首先給定目標值t = x[l]。我們需要重新組織x[l...u],使得所有小於t的元素都在m的一端,所有大於t的元素在m的另一端。
初始時m = l,我們將i從l+1一直遍歷到u,代碼在檢測第i個元素時必須考慮兩種情況。如果x[i]>=t,那麼一切正常,不變式爲真;如果x[i]<t,可以通過使m增加1(指向小元素的新位置)重新獲得不變式,然後交換x[i]和x[m]。

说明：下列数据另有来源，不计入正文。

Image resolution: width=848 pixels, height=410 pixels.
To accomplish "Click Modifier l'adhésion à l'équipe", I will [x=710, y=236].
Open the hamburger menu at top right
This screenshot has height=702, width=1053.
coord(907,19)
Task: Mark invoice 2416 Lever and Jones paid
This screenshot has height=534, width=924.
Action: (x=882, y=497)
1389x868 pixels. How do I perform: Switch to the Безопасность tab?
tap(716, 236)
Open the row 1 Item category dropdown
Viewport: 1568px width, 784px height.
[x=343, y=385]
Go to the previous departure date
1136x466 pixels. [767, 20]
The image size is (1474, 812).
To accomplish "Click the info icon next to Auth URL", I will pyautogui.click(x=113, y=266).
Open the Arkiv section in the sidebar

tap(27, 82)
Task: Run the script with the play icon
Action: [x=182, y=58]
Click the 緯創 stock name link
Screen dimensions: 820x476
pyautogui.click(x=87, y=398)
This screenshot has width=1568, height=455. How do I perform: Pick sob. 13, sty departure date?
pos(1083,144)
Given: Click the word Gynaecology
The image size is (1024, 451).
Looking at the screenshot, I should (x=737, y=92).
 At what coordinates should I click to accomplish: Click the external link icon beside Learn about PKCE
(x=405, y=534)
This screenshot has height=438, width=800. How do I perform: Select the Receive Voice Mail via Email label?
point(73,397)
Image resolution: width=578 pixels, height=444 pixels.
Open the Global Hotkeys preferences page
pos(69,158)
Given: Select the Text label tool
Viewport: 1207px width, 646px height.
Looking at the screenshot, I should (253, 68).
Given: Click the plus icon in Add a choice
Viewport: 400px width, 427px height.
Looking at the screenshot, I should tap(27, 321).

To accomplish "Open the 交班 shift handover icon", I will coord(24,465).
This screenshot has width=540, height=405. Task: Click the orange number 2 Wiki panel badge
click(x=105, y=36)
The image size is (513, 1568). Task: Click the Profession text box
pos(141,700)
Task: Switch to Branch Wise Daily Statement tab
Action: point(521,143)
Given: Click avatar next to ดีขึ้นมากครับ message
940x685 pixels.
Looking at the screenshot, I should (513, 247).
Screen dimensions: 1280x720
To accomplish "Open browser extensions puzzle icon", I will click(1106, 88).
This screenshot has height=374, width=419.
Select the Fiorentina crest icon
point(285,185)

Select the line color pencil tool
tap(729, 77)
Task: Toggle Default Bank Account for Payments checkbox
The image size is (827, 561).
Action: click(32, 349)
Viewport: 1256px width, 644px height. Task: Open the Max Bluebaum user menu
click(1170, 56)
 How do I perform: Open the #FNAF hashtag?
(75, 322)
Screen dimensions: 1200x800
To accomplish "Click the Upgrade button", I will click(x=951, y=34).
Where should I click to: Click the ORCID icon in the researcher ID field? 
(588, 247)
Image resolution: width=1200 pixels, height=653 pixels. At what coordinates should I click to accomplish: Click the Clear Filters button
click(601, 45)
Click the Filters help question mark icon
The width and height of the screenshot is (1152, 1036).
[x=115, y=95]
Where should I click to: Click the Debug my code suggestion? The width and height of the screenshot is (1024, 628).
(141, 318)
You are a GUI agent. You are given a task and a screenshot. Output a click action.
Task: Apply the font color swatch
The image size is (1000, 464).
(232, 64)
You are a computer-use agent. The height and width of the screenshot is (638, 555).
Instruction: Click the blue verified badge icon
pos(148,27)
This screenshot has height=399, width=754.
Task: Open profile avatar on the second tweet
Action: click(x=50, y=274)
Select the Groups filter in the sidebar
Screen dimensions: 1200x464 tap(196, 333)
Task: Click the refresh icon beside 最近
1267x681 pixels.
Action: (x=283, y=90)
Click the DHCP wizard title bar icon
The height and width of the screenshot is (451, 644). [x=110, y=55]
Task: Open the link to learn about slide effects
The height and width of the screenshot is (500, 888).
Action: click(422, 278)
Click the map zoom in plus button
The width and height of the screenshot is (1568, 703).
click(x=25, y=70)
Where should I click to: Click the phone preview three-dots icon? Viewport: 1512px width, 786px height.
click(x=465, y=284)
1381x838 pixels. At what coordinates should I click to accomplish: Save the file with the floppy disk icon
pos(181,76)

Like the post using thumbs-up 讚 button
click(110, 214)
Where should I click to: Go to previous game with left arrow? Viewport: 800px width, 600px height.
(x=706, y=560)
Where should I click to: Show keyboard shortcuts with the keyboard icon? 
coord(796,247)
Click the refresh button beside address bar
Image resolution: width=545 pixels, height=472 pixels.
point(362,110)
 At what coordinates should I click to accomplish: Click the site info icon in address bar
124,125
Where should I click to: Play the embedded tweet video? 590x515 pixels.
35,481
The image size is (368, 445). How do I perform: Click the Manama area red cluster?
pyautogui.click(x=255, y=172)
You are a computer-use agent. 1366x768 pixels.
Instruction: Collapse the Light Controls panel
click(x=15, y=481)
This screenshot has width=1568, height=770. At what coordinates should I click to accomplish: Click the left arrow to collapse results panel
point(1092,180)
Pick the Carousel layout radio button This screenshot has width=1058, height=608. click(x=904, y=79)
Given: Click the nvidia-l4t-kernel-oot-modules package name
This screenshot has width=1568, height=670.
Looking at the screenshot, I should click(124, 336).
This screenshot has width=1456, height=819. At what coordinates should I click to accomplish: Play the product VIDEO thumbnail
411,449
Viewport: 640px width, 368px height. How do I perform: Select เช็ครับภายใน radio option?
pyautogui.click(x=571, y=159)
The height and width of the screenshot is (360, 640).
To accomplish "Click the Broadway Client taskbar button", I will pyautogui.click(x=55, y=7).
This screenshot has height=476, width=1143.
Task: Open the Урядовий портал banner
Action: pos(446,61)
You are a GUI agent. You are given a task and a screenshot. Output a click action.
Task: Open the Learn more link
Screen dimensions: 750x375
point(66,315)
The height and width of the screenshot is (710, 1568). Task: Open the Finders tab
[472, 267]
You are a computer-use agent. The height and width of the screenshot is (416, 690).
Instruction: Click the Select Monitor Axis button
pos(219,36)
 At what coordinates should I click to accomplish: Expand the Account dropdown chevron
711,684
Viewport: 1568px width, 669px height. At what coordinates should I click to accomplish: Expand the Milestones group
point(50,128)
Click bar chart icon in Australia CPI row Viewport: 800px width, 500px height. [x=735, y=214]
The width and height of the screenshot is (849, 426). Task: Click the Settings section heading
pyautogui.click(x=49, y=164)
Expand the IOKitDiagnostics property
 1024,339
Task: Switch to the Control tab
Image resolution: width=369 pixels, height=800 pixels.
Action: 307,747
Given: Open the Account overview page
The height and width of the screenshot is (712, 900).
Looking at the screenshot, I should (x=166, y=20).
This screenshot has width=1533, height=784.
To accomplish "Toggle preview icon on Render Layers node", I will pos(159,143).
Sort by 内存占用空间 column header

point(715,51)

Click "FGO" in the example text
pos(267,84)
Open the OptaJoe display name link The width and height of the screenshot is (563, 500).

void q_sort_ori(int *a, int low, int high){
if (low < high){
int m = low;
for(int i = low + 1; i <= high; i++){
int tmp = a[i];
if(tmp < a[low]){
swap(a[++m],a[i]);
}
}
swap(a[m],a[low]);
for(int i = 0; i <= 7; i++)
cout<<a[i]<<" ";
cout<<endl;
q_sort_ori(a,low,m-1);
q_sort_ori(a,m+1,high);
}
}
void qsort2(int *a, int low, int high) {
if (low < high) {
int i = low + 1;
int j = high;
int tmp = a[low];
while (i <= j) {
while (i <= high && a[i] < tmp) {
i++;
}
while (a[j] > tmp) {
j--;
}
if (i <= j) {
swap(a[i], a[j]);
}
}
swap(a[low], a[j]);
for(int i = 0; i <= 7; i++)
cout<<a[i]<<" ";
cout<<endl;
qsort2(a, low, j - 1);
qsort2(a, j + 1, high);
}
}
測試代碼
int main(){
int a[] = {55,41,59,26,53,58,97,93};
qsort2(a,0,7);
for(int i = 0; i <= 7; i++)
cout<<a[i]<<" ";
}